## What needs to be done
Below are the records; tally the lines that include "оборудование" and report only the total.

## Data for review
---
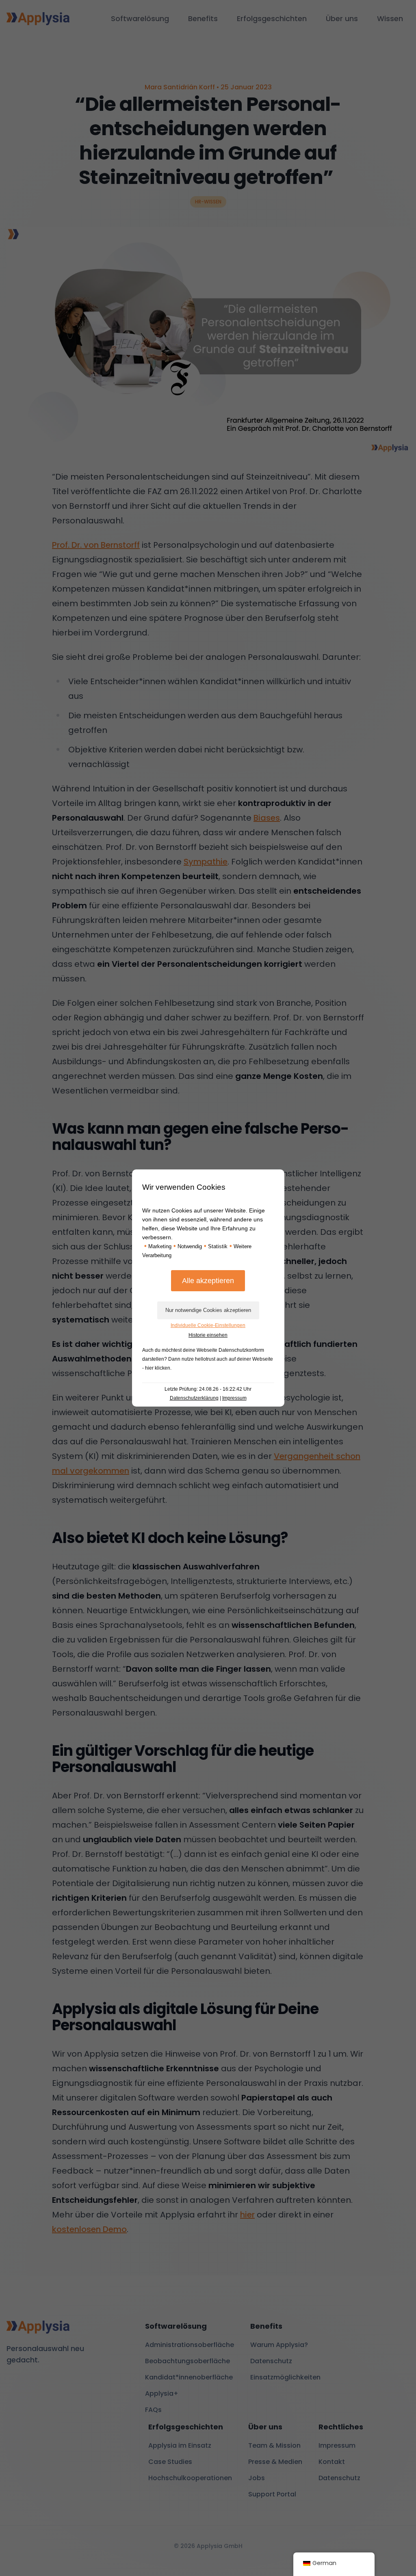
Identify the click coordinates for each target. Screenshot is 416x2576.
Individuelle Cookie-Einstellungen (208, 1325)
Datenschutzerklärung (194, 1398)
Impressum (234, 1398)
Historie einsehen (208, 1335)
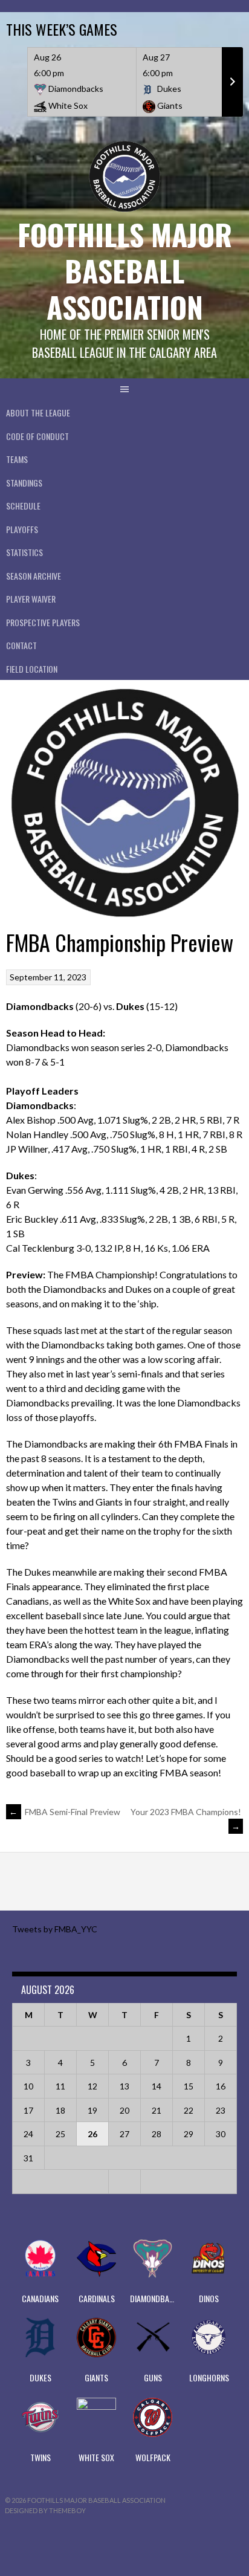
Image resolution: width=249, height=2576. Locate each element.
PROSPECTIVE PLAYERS (43, 622)
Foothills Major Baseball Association (125, 270)
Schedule (23, 505)
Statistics (24, 552)
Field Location (31, 668)
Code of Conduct (37, 436)
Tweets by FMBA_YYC (54, 1929)
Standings (24, 482)
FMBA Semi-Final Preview (64, 1812)
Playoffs (22, 529)
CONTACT (21, 645)
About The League (38, 412)
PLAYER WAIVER (31, 598)
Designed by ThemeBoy (45, 2510)
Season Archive (33, 575)
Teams (17, 459)
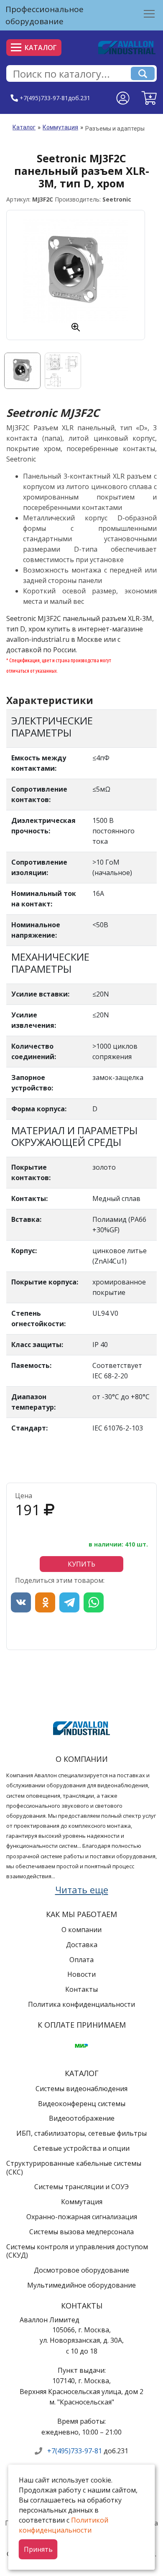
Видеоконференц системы (81, 2103)
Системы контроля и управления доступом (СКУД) (77, 2251)
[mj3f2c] (75, 271)
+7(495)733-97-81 (74, 2450)
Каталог (41, 47)
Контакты (81, 1989)
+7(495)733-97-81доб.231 (55, 98)
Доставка (81, 1944)
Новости (81, 1974)
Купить (81, 1564)
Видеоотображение (82, 2118)
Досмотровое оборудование (81, 2270)
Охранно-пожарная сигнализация (81, 2216)
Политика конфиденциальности (81, 2004)
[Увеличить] (75, 327)
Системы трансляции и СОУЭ (81, 2186)
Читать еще (81, 1889)
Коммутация (60, 127)
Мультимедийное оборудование (81, 2285)
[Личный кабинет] (123, 98)
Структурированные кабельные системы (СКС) (73, 2168)
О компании (81, 1929)
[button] (149, 98)
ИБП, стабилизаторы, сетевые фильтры (81, 2133)
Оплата (81, 1959)
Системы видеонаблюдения (81, 2088)
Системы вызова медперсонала (81, 2231)
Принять (38, 2549)
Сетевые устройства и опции (81, 2148)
---
## Response
2